When the Internet first arrived, we printed things more and more and more. Then something changed

Clive Thompson
6 min readAug 26, 2023
A stack of printed magazines, with small post-it notes poking out from inside
Photo by Bernd Klutsch on Unsplash

Remember the “paperless office”?

Back around the second world war, high-tech thinkers started predicting the demise of paper in white-collar workplaces. After all, if computers became ubiquitous and we all used “electronic mail”, then why would we need so many printed memos, letters, and reports? From the 50s up to the 90s, digital prophets from Vannevar Bush to J.C.R. Licklider to Bill Gates proclaimed that paper would eventually go the way of the dodo.

But it didn’t. Quite the contrary: As the office computerized, the use of paper exploded.

In 2002, Abigail Sellen and Richard Harper published The Myth of the Paperless Of Office, in which they noted that paper usage in the US grew at a brisk pace in the 80s and 90s, even as computers sprouted all over the white-collar cubicleverse. Indeed, offices that adopted email saw on average a hefty 40% increase in their use of paper.

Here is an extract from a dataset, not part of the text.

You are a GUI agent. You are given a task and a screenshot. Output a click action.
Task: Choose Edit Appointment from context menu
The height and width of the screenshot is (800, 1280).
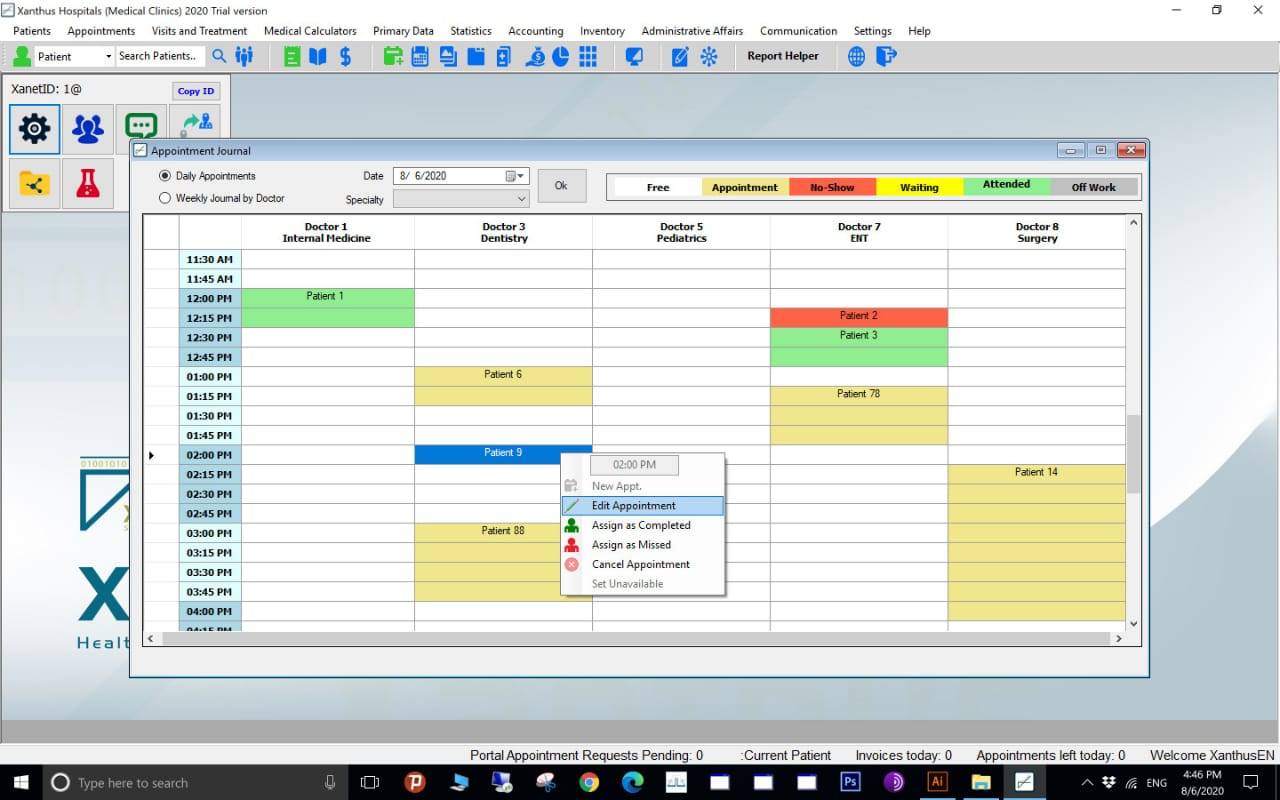pos(633,506)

How to explain this apparent paradox? The first driver, Sellen and Harper observed, was that computers made it easier than ever to author documents and messages — so we created more than ever. The computer propelled a massive uptick in office communication.

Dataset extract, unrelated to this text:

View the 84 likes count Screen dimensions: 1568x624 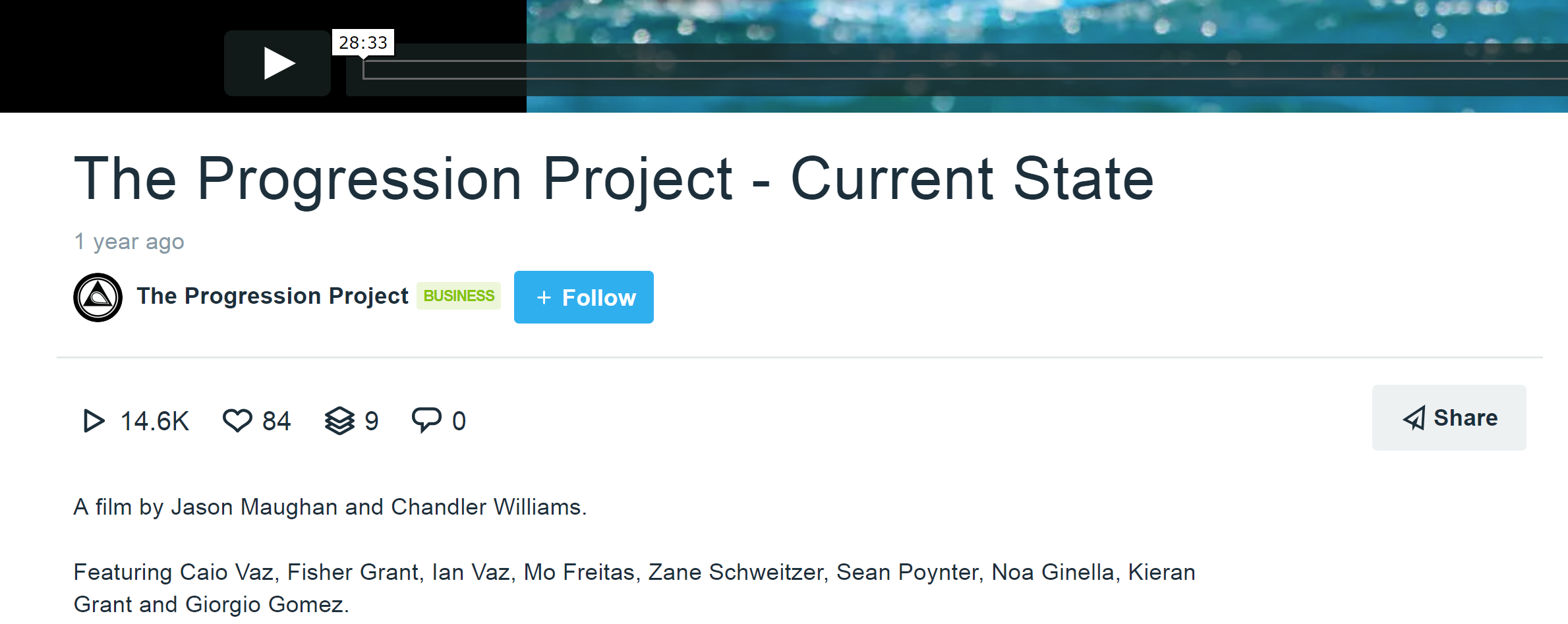point(277,422)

The catch was, most office folks still preferred to print up most of these missives, emails, and reports. They weren’t content to simply read them on their computer screens. Why would that be the case?

Because, as officefolk told Sellen and Harper, paper back then had superior ergonomics. It was higher resolution and contrast than a screen, and was thus easier on the eyes. It had tactility — you could easily mark it up with a red pen, or put a sticky on a key page to quickly re-find it. And you could stack paper, turning your desk into a prosthetic memory device, with each paper document serving as a glanceable reminder of something you ought to be thinking about, or working on.

The digital realm had far worse ergonomics. Screens were squinty and low-rez. Digital documents were difficult to mark up. And if you filed digital documents in a folder on your computer desktop, they essentially…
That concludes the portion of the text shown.